More like someone who just exploded an expensive blank, and banging their head against the wall....:tongue:


----------



## DurocShark (Feb 28, 2010)

Hmm... That too...


----------



## DurocShark (Feb 28, 2010)

jbostian said:


> I have been to a couple Metallica concerts.  Most recently last September.  They were really good times.
> 
> Jamie



I've seen them twice. Once opening for Ozzy (Master of Puppets) and during their solo tour (Black Album). Excellent both times. 

That Ozzy show was during the "Ultimate Sin" tour. Dude did jumping jacks on stage and had buckets full of confetti he threw into the audience.


----------



## holmqer (Feb 28, 2010)

I use a heated floor mat for this and other curing activities. I got mine here,

http://cozywinters.com/shop/tfw.html

but lots of folks sell them.
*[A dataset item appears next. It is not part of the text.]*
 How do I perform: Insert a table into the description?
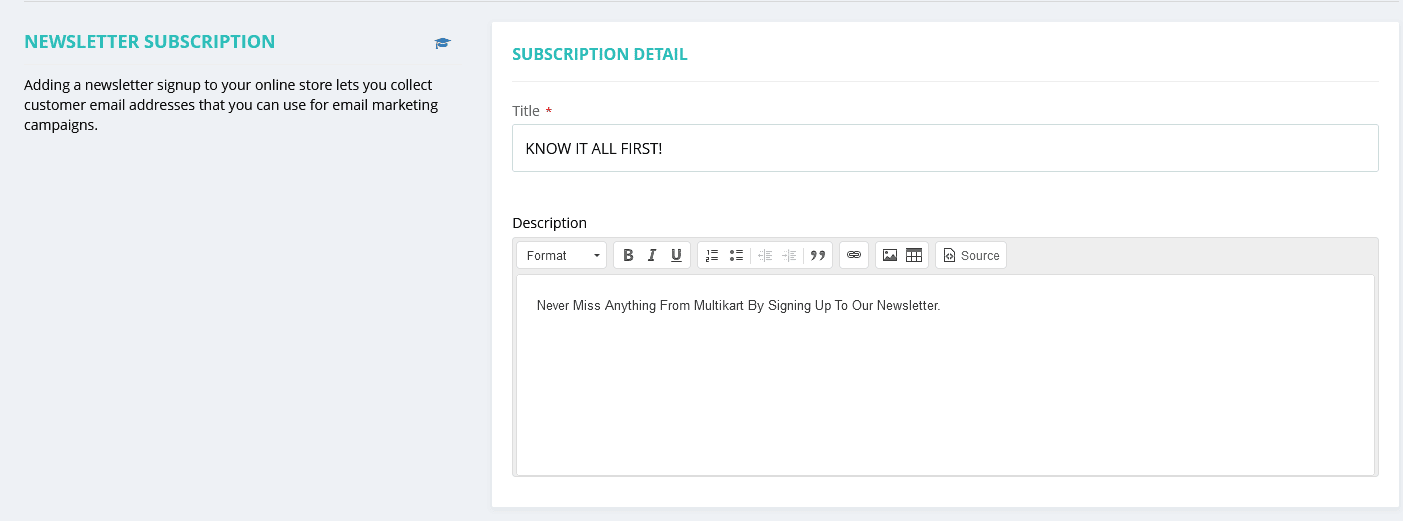[913, 255]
Google heated floor mat and you will see lots of choices.

The mats are around 135F.

I set my pressure pot on it

I pre-heat other stuff on it like molds

with a piece of Masonite covered with wax paper I set blanks that have been glued with epoxy or polyurethane to cure. The 1/4" Masonite drops the temp a little bit so the blanks are not quite so hot.

And on a cold winter day, I stand on the mat in front of my lathe to keep my feet warm.


----------



## thewishman (Feb 28, 2010)

holmqer said:


> I use a heated floor mat for this and other curing activities. I got mine here,
> 
> And on a cold winter day, I stand on the mat in front of my lathe to keep my feet warm.



What a great idea!


----------